VASP Benchmark Results
We have run a number of VASP use cases and investigated the parallel scaling and effect of VASP runtime parameters on performance on HECToR. This page summarises the results to allow users to try and select the optimal configuration for running their VASP calculations.
The full set of benchmarking results are also available:
Runtime parameters
Our benchmarks look at the variation of VASP performance as a function of number of MPI tasks and also with the variation of the following VASP runtime parameters which can be set by the user in the INCAR file:
- NPAR - Changes the balance between parallelisation over bands and over plane waves. For exact-exchange calculations this parameter is fixed at the number of MPI tasks.
- NSIM - Changes the number of bands treated simultaneously (effectively uses either matrix-vector or matrix-matrix multiplications).
- LPLANE - Changes the parallel decomposition of the 3D FFT. .TRUE. leads to a slab decomposition where two dimensions of the FFT are on the same MPI task (reduces collective communications but can introduce load imbalance or limit parallelism). .FALSE. leads to a pencil decomposition (more collective communications but more potential for parallelism and load-balancing).

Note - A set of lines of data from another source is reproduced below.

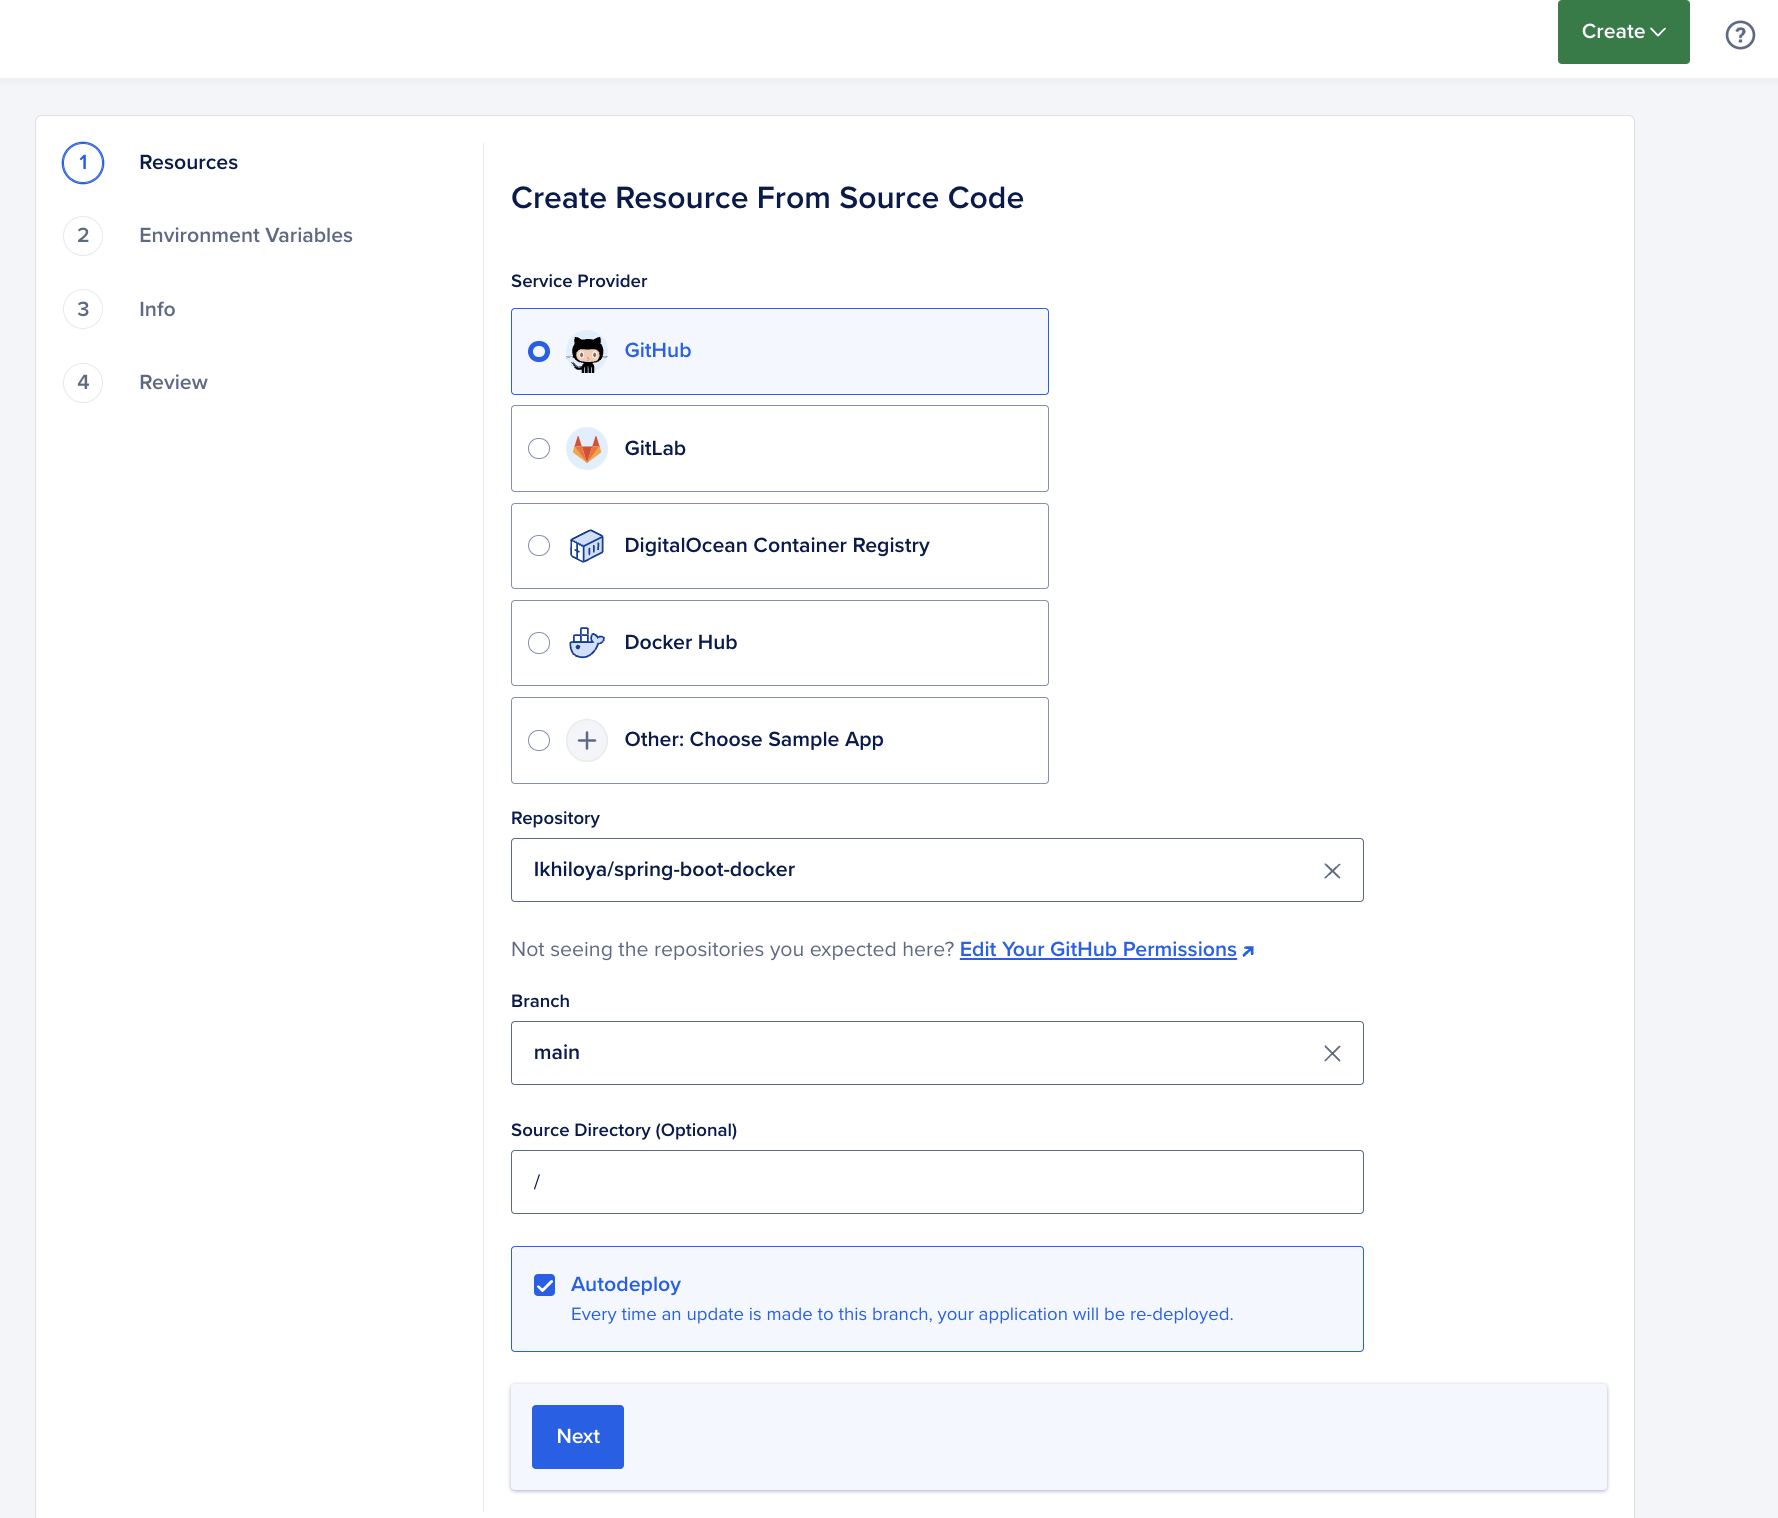Image resolution: width=1778 pixels, height=1518 pixels.
Task: Go to the Review step
Action: point(173,383)
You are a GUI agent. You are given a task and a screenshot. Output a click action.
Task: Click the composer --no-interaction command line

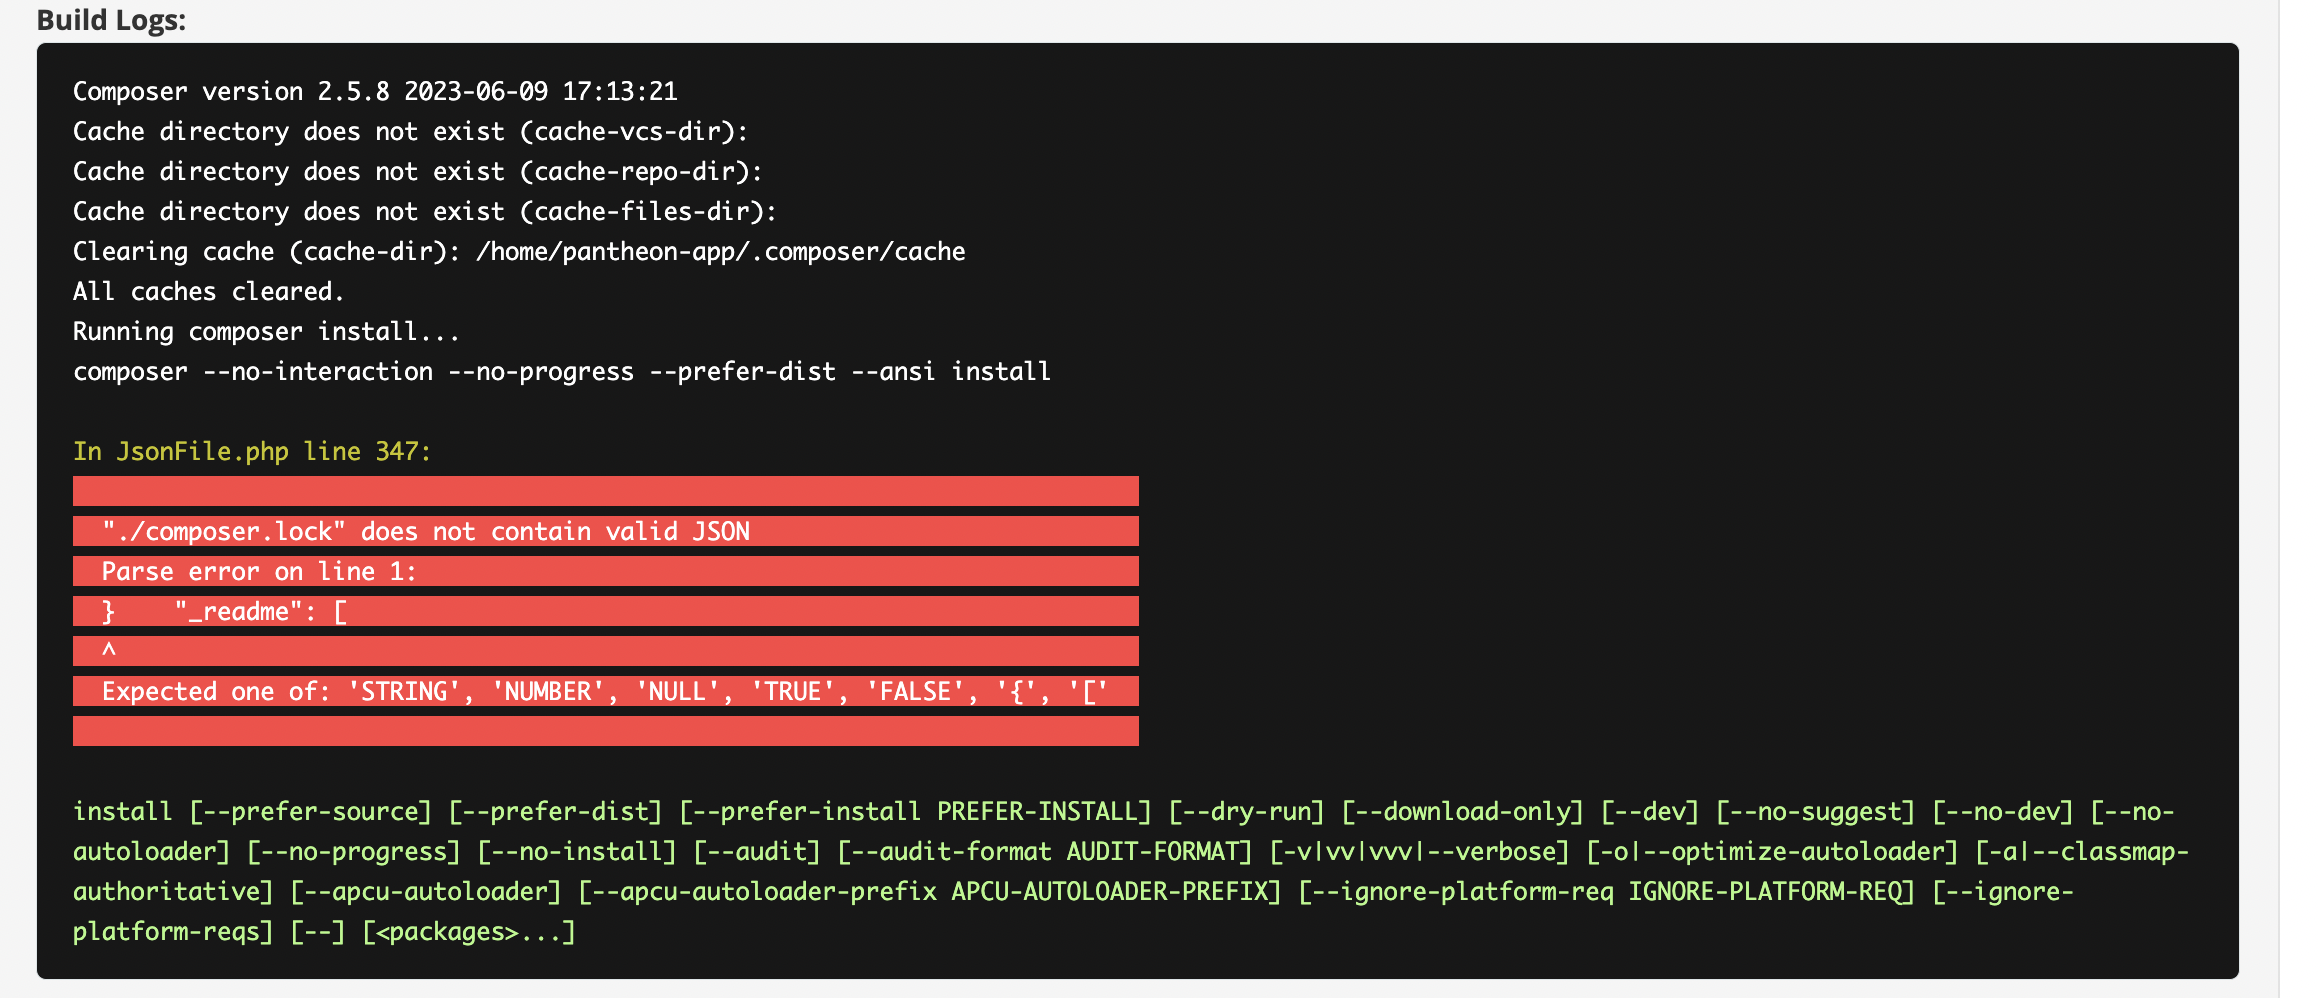tap(561, 371)
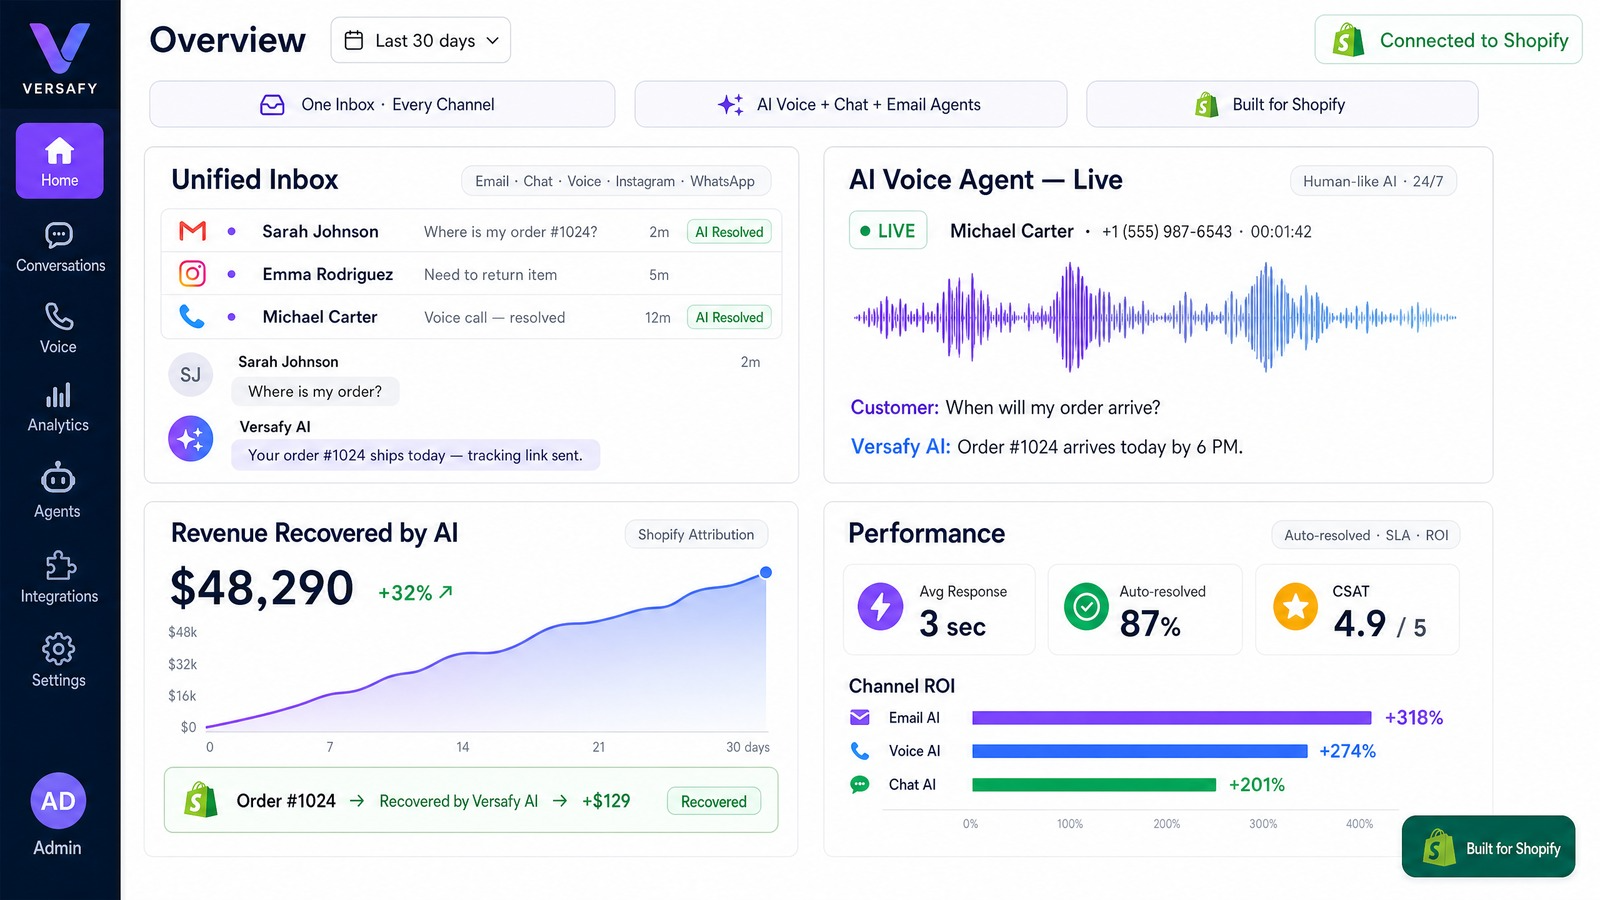Open Sarah Johnson's inbox conversation row
The height and width of the screenshot is (900, 1600).
pyautogui.click(x=471, y=232)
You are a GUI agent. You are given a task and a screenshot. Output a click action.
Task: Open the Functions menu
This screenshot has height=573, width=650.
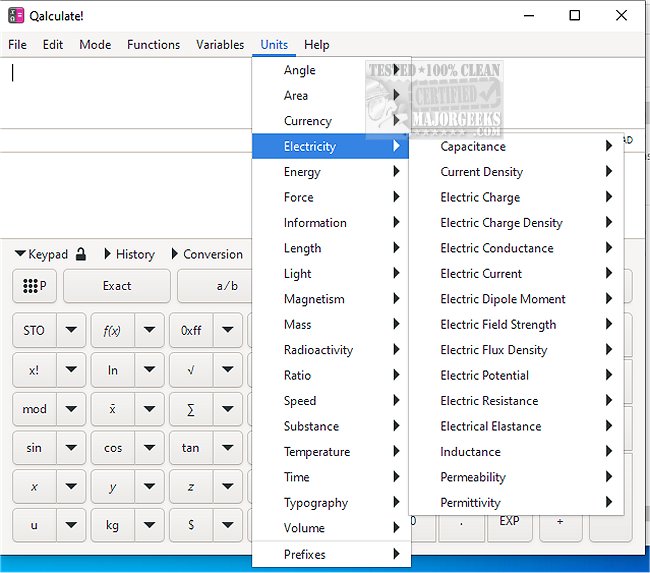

We also investigated the effect up underpopulating HECToR compute nodes and using one core per Bulldozer module. This has the effect of increasing the memory and interconnect bandwidth available to a single MPI task and also giving each MPI task exclusive access to the double-width floating-point unit on the processor.
Benchmarks
We used the following benchmarks:
- TiO2 Supercell - 750 atoms, pure DFT, Γ-point, 6 electronic minimisation steps.
- LiZnO - 64 atoms, pure DFT, Γ-point, single-point energy.
- LiZnO - 64 atoms, exact-exchange, Γ-point, single-point energy.
Results
TiO2 Supercell
Nodes | MPI Tasks | MPI Tasks per Node | MPI Tasks per Die | Stride | NPAR | LPLANE | NSIM | Time / s | Scaling | |
---|---|---|---|---|---|---|---|---|---|---|
4 | 128 | 32 | 8 | 1 | 8 | .TRUE. | 8 | 1827.8 | 1.0 | |
8 | 256 | 32 | 8 | 1 | 16 | .TRUE. | 1 | 1050.6 | ||
16 | 512 | 32 | 8 | 1 | 32 | .TRUE. | 8 | 662.4 | ||
32 | 512 | 16 | 4 | 2 | 32 | .FALSE. | 1 | 465.5 |
LiZnO Exact Exchange
Nodes | MPI Tasks | MPI Tasks per Node | MPI Tasks per Die | Stride | NPAR | LPLANE | NSIM | Time / s | Scaling | |
---|---|---|---|---|---|---|---|---|---|---|
1 | 32 | 32 | 8 | 1 | 32 | .TRUE. | 8 | 1357.1 | 1.0 | |
2 | 64 | 32 | 8 | 1 | 64 | .TRUE. | 1 | 1010.8 | ||
4 | 128 | 32 | 8 | 1 | 128 | .TRUE. | 1 | 967.8 | ||
8 | 128 | 16 | 4 | 2 | 256 | .TRUE. | 1 | 612.3 |
Fe FCC Supercell
Nodes | MPI Tasks | MPI Tasks per Node | MPI Tasks per Die | Stride | NPAR | LPLANE | NSIM | Time / s | Scaling | |
---|---|---|---|---|---|---|---|---|---|---|
4 | 128 | 32 | 8 | 1 | 16 | .TRUE. | 16 | 1308.8 | 1.0 | |
8 | 128 | 16 | 4 | 2 | 16 | .TRUE. | 16 | 857.1 | ||
16 | 256 | 16 | 4 | 2 | 16 | .TRUE. | 8 | 622.9 |